Word for word, repeat each of the records below.

··· STORED DATA

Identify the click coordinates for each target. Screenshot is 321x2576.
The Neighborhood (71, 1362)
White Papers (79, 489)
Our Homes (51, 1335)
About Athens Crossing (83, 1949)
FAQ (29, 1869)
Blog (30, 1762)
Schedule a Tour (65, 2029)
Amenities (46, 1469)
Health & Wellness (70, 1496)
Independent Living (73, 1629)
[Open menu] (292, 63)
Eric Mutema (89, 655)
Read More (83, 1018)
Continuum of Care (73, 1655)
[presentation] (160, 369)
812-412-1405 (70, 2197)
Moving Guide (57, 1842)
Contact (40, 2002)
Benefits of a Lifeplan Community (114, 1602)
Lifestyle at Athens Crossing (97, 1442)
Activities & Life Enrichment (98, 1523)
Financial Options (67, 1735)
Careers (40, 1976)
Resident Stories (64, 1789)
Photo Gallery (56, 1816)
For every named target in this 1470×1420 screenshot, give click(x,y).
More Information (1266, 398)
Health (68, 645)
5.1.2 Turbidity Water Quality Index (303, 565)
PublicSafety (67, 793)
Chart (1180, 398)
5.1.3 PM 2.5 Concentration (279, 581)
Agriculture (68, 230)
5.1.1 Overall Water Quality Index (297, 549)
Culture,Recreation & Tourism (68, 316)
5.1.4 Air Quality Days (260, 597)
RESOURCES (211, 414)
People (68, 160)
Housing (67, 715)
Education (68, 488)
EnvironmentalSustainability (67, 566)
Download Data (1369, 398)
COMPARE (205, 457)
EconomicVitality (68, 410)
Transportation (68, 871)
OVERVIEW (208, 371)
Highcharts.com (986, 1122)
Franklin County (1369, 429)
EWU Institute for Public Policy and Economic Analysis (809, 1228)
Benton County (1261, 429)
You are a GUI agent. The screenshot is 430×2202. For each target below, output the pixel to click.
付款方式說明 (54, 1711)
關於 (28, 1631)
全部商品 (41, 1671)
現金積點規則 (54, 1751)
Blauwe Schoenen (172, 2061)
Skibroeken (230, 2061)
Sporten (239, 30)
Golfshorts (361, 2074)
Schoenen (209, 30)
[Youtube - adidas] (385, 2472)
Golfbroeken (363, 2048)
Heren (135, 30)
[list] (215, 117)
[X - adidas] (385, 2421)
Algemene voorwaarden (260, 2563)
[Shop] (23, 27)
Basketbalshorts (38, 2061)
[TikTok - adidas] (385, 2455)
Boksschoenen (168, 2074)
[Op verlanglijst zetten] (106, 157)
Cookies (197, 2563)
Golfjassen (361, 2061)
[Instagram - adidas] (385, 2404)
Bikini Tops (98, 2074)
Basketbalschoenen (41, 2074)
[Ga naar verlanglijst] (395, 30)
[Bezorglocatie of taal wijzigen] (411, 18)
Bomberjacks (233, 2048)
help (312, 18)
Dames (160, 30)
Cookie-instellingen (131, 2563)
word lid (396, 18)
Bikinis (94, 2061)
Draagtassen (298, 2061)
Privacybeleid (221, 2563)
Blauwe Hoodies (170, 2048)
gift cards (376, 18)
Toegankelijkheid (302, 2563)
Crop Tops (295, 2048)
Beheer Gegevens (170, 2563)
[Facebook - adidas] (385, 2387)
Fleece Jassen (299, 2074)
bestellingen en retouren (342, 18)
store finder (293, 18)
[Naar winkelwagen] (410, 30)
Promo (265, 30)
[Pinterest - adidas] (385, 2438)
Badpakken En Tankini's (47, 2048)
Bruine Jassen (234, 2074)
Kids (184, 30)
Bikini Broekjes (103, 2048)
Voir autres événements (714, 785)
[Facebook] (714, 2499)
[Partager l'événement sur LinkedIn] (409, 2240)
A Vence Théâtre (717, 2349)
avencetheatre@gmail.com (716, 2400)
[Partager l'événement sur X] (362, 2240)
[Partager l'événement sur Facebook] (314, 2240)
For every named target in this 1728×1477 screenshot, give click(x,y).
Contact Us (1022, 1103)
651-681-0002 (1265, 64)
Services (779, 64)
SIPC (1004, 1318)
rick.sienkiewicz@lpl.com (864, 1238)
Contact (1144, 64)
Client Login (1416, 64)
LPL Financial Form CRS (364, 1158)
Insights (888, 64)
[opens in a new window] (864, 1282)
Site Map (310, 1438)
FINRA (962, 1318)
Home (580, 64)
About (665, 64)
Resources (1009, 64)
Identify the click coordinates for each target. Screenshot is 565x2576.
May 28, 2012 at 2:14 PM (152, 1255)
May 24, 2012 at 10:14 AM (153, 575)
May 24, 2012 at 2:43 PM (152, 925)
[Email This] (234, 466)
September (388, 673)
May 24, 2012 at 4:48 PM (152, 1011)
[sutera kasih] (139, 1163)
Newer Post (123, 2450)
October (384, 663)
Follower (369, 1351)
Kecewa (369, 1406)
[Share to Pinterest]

······

SOLUTION TO THE PROBLEM:
Identify the click coordinates for each target. Screenshot is 321x2576.
The Neighborhood (71, 1362)
White Papers (79, 489)
Our Homes (51, 1335)
About Athens Crossing (83, 1949)
FAQ (29, 1869)
Blog (30, 1762)
Schedule a Tour (65, 2029)
Amenities (46, 1469)
Health & Wellness (70, 1496)
Independent Living (73, 1629)
[Open menu] (292, 63)
Eric Mutema (89, 655)
Read More (83, 1018)
Continuum of Care (73, 1655)
[presentation] (160, 369)
812-412-1405 (70, 2197)
Moving Guide (57, 1842)
Contact (40, 2002)
Benefits of a Lifeplan Community (114, 1602)
Lifestyle at Athens Crossing (97, 1442)
Activities & Life Enrichment (98, 1523)
Financial Options (67, 1735)
Careers (40, 1976)
Resident Stories (64, 1789)
Photo Gallery (56, 1816)
For every named target in this 1470×1420 screenshot, give click(x,y).
More Information (1266, 398)
Health (68, 645)
5.1.2 Turbidity Water Quality Index (303, 565)
PublicSafety (67, 793)
Chart (1180, 398)
5.1.3 PM 2.5 Concentration (279, 581)
Agriculture (68, 230)
5.1.1 Overall Water Quality Index (297, 549)
Culture,Recreation & Tourism (68, 316)
5.1.4 Air Quality Days (260, 597)
RESOURCES (211, 414)
People (68, 160)
Housing (67, 715)
Education (68, 488)
EnvironmentalSustainability (67, 566)
Download Data (1369, 398)
COMPARE (205, 457)
EconomicVitality (68, 410)
Transportation (68, 871)
OVERVIEW (208, 371)
Highcharts.com (986, 1122)
Franklin County (1369, 429)
EWU Institute for Public Policy and Economic Analysis (809, 1228)
Benton County (1261, 429)
You are a GUI agent. The screenshot is 430×2202. For each target below, output the pixel to click.
付款方式說明 (54, 1711)
關於 (28, 1631)
全部商品 (41, 1671)
現金積點規則 (54, 1751)
Blauwe Schoenen (172, 2061)
Skibroeken (230, 2061)
Sporten (239, 30)
Golfshorts (361, 2074)
Schoenen (209, 30)
[Youtube - adidas] (385, 2472)
Golfbroeken (363, 2048)
Heren (135, 30)
[list] (215, 117)
[X - adidas] (385, 2421)
Algemene voorwaarden (260, 2563)
[Shop] (23, 27)
Basketbalshorts (38, 2061)
[TikTok - adidas] (385, 2455)
Boksschoenen (168, 2074)
[Op verlanglijst zetten] (106, 157)
Cookies (197, 2563)
Golfjassen (361, 2061)
[Instagram - adidas] (385, 2404)
Bikini Tops (98, 2074)
Basketbalschoenen (41, 2074)
[Ga naar verlanglijst] (395, 30)
[Bezorglocatie of taal wijzigen] (411, 18)
Bomberjacks (233, 2048)
help (312, 18)
Dames (160, 30)
Cookie-instellingen (131, 2563)
word lid (396, 18)
Bikinis (94, 2061)
Draagtassen (298, 2061)
Privacybeleid (221, 2563)
Blauwe Hoodies (170, 2048)
gift cards (376, 18)
Toegankelijkheid (302, 2563)
Crop Tops (295, 2048)
Beheer Gegevens (170, 2563)
[Facebook - adidas] (385, 2387)
Fleece Jassen (299, 2074)
bestellingen en retouren (342, 18)
store finder (293, 18)
[Naar winkelwagen] (410, 30)
Promo (265, 30)
[Pinterest - adidas] (385, 2438)
Badpakken En Tankini's (47, 2048)
Bruine Jassen (234, 2074)
Kids (184, 30)
Bikini Broekjes (103, 2048)
Voir autres événements (714, 785)
[Facebook] (714, 2499)
[Partager l'événement sur LinkedIn] (409, 2240)
A Vence Théâtre (717, 2349)
avencetheatre@gmail.com (716, 2400)
[Partager l'événement sur X] (362, 2240)
[Partager l'événement sur Facebook] (314, 2240)
For every named target in this 1728×1477 screenshot, give click(x,y).
Contact Us (1022, 1103)
651-681-0002 (1265, 64)
Services (779, 64)
SIPC (1004, 1318)
rick.sienkiewicz@lpl.com (864, 1238)
Contact (1144, 64)
Client Login (1416, 64)
LPL Financial Form CRS (364, 1158)
Insights (888, 64)
[opens in a new window] (864, 1282)
Site Map (310, 1438)
FINRA (962, 1318)
Home (580, 64)
About (665, 64)
Resources (1009, 64)
Identify the click coordinates for each target. Screenshot is 565x2576.
May 28, 2012 at 2:14 PM (152, 1255)
May 24, 2012 at 10:14 AM (153, 575)
May 24, 2012 at 2:43 PM (152, 925)
[Email This] (234, 466)
September (388, 673)
May 24, 2012 at 4:48 PM (152, 1011)
[sutera kasih] (139, 1163)
Newer Post (123, 2450)
October (384, 663)
Follower (369, 1351)
Kecewa (369, 1406)
[Share to Pinterest]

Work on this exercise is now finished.